While the company says it has 138 products, Hughes’s original Formula 1 shake still accounts for 29 percent of sales sold worldwide through 2.7 million distributors.
Of those distributors, only 20 percent become so-called “sales leaders,” which mean they buy enough products to qualify for bigger discounts and impressive titles, such as “supervisor” or “world leader.”
Most distributors quit
Yet after paying the company from hundreds to thousands of dollars, most distributors quit. “Our distributor organization has a high turnover rate, which is a common characteristic found in the direct selling industry,” says Herbalife in its 10-K.
Until 2006, the company disclosed a turnover rate of 90 percent. It now merely says that “typically” distributors “who purchase our product for personal consumption or for short term weight loss or income goals may stay with us for several months to one year.”
In addition, more than half of all sales leaders don’t make it past a year, according to SEC filings.
Even among sales leaders, the income for most is meager. While the company’s “business opportunity” literature touts a “generous compensation plan” and shows success stories of people who have created “thriving” businesses, the fine print tells another story: According to “the statement of average gross compensation” link at the bottom of the company’s main “businesses opportunity page” on its website, “The annual gross compensation paid by Herbalife to all Leaders during 2011 averaged $2,900.” The biggest group of all sales leaders, supervisors, earned an average of $901.
Herbalife has no sustainable customer base,” insists Robert Fitzpatrick, author of “False Profits,” who also operates the website, Pyramid Scheme Alert.
What about the Federal Trade Commission?
What about the FTC?
The Federal Trade Commission, for its part, has filed few cases against multi-level marketing firms in recent years. In March it won a case against BurnLounge, a small online music retailer, which was deemed an illegal pyramid scheme. Before that, its last big case was in 2000 against the now-defunct Equinox International.
One reason there are so few multi-level marketing cases now, Vladeck says, is that the commission doesn’t receive many complaints. With Herbalife, for example, so far this year it has received only 18 complaints, many of them immaterial. Last year there were 37, and most of those related to unsolicited phone calls. The year before that — 36, nearly triple 2009; in 2006 there was only one.
Vladeck says that while up sharply, such numbers amount to a “puddle,” making it hard for the FTC to justify a deeper look.
Why so few complaints? Any number of reasons.
For one, the company may not be doing anything wrong.

STORED ROWS
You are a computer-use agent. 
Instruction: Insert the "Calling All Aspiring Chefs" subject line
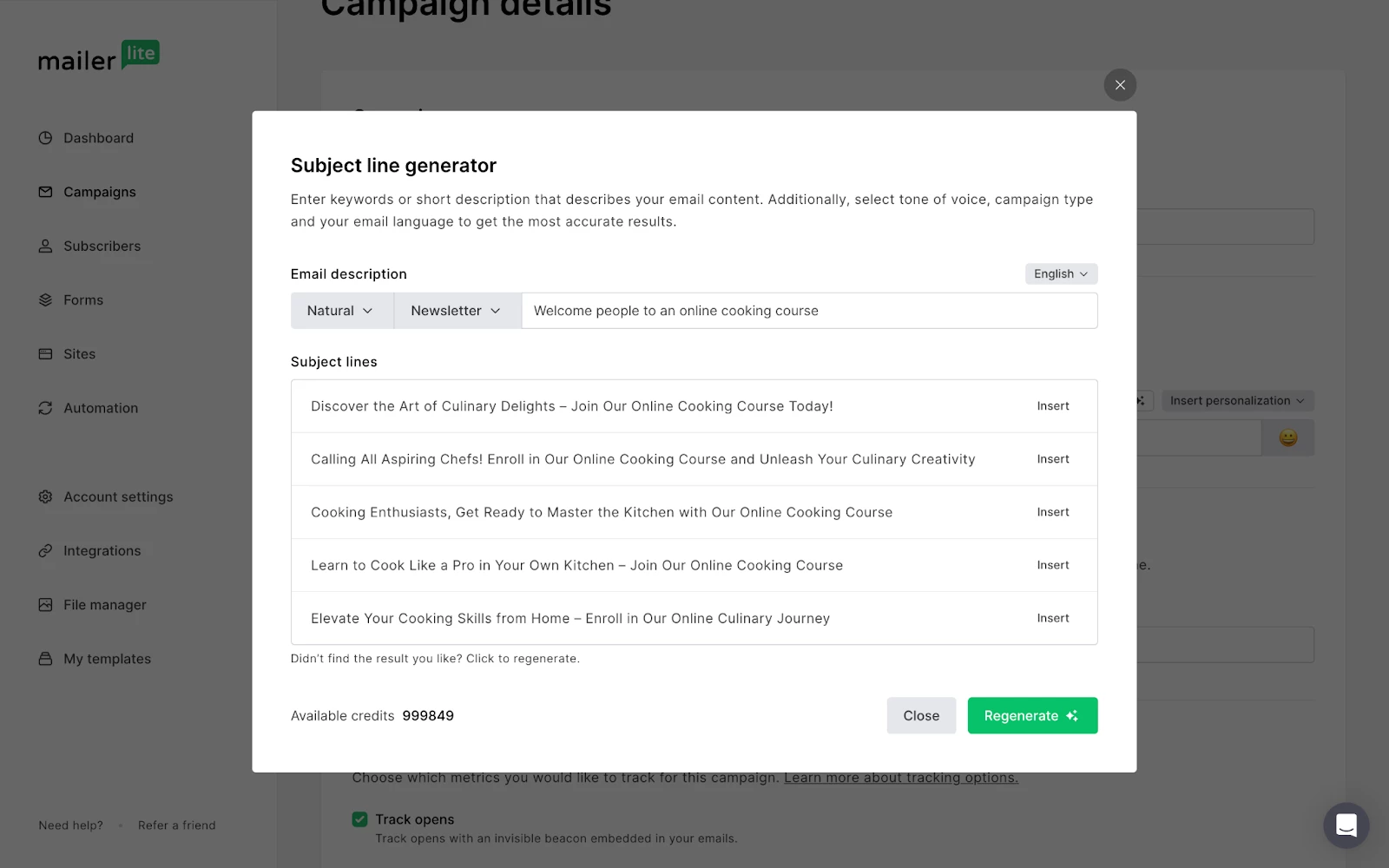point(1053,459)
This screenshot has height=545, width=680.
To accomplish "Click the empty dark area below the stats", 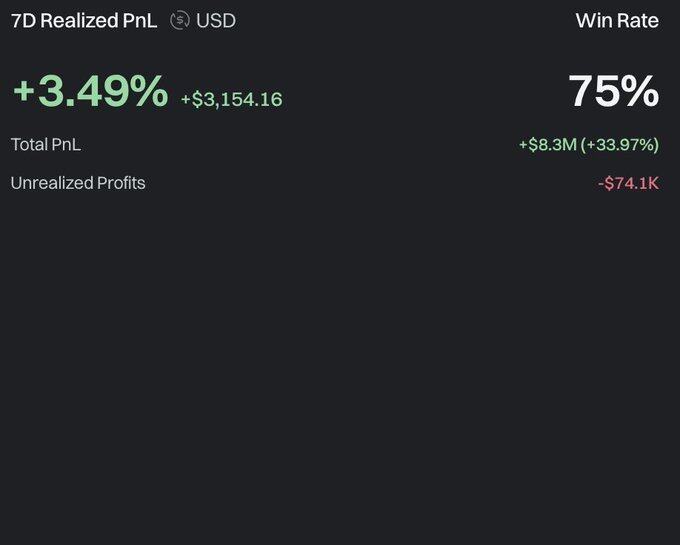I will (340, 369).
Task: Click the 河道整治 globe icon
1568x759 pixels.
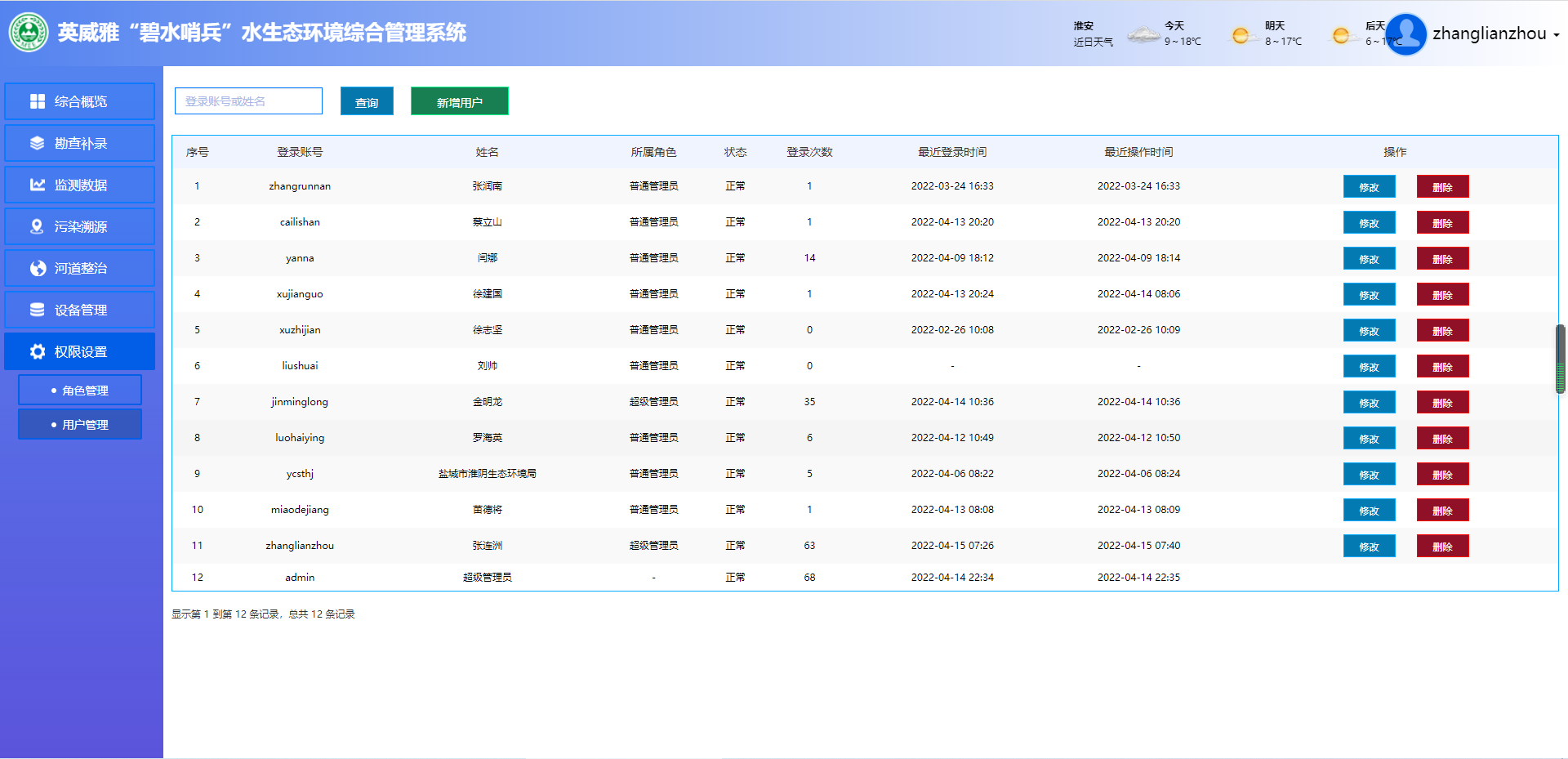Action: pyautogui.click(x=38, y=268)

EXERCISES
(a) Set down the part of the Herbalife passage that opens with the words containing "The Federal Trade Commission, for" and closes with "now-defunct Equinox International.".
(b) Answer these questions from the Herbalife passage.
(i) What share of sales does Hughes's original Formula 1 shake account for?
(ii) What turnover rate did the company disclose until 2006?
(iii) How many complaints about Herbalife did the Federal Trade Commission receive last year?
The material has no role in this work.

RESULTS
(a)
The Federal Trade Commission, for its part, has filed few cases against multi-level marketing firms in recent years. In March it won a case against BurnLounge, a small online music retailer, which was deemed an illegal pyramid scheme. Before that, its last big case was in 2000 against the now-defunct Equinox International.

(b)
(i) 29 percent
(ii) 90 percent
(iii) 37